(Stored records)
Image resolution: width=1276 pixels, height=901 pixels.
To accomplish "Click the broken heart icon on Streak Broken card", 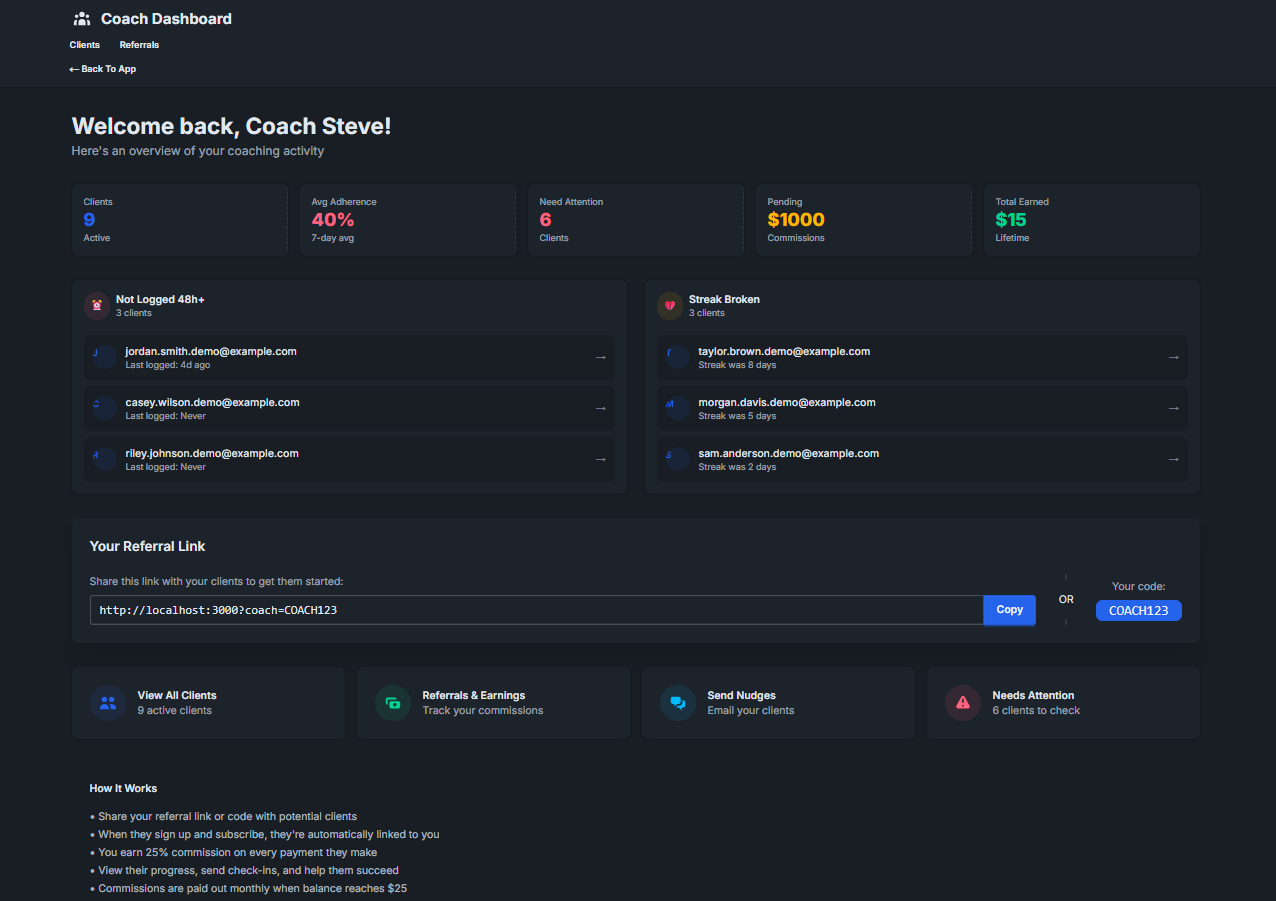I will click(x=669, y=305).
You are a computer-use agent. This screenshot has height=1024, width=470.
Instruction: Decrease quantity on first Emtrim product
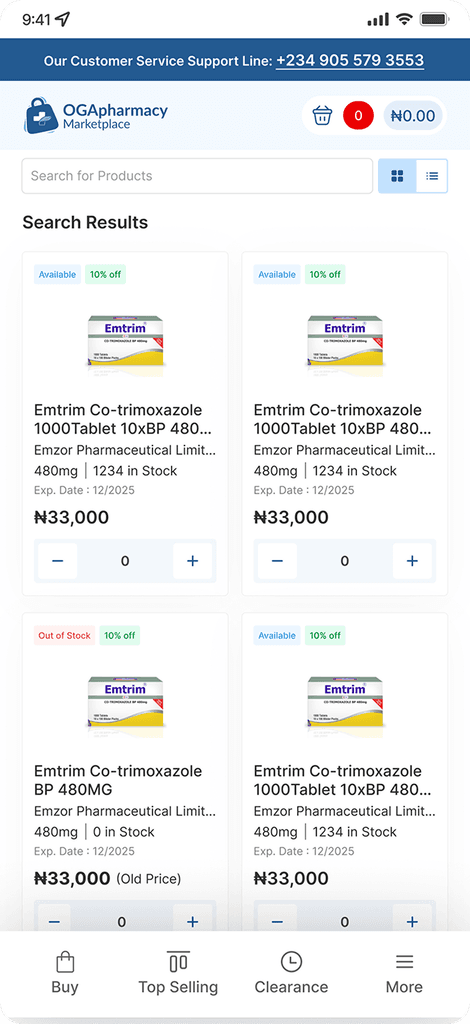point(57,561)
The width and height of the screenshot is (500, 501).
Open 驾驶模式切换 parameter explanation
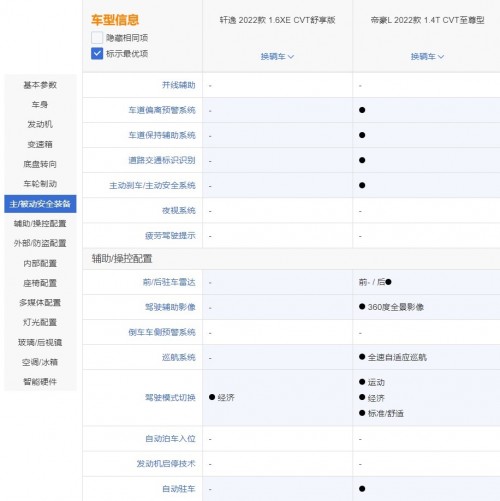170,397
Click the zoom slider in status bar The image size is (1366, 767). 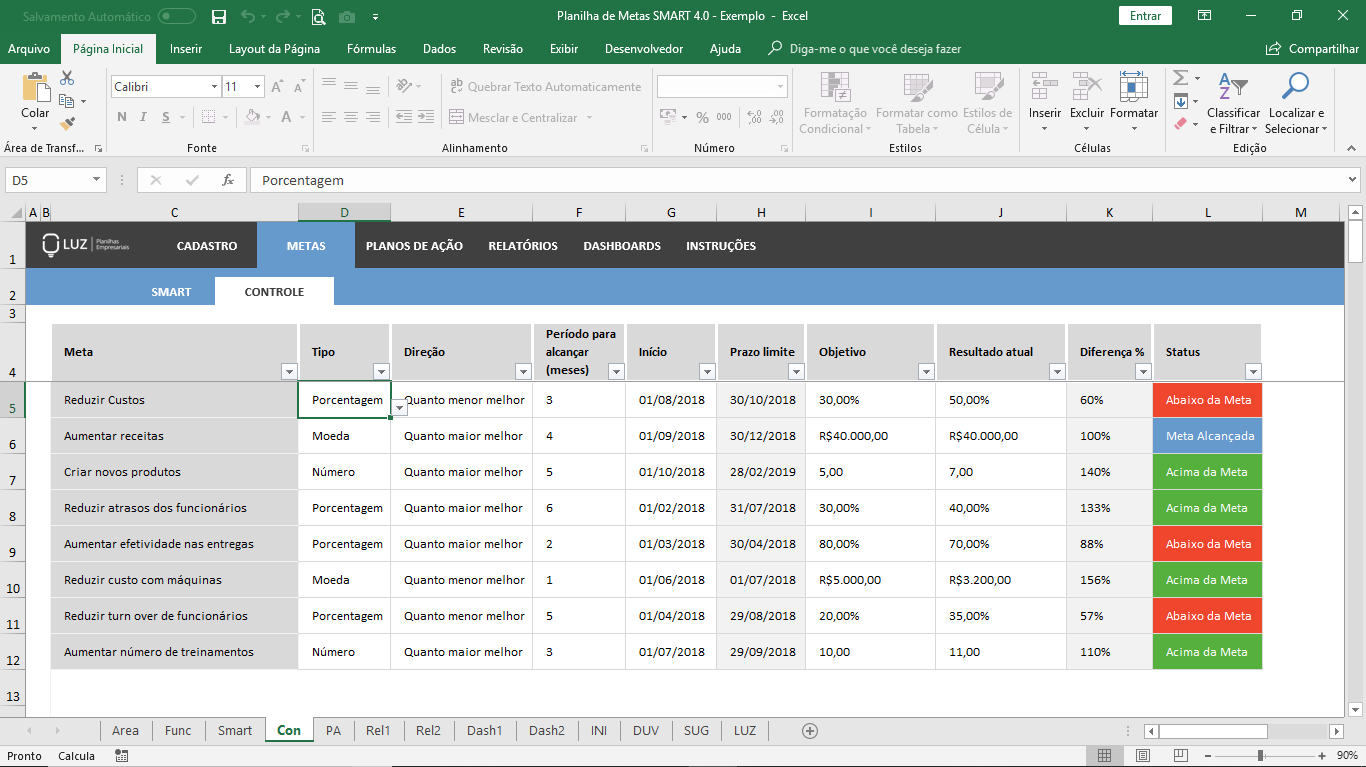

## Task
Quote only the lines that start at the line holding "Open 驾驶模式切换 parameter explanation" and end at the last line of the entries, including both of those lines, and omit every picture.

## The answer
Open 驾驶模式切换 parameter explanation
170,397
Click the zoom slider in status bar The image size is (1366, 767). 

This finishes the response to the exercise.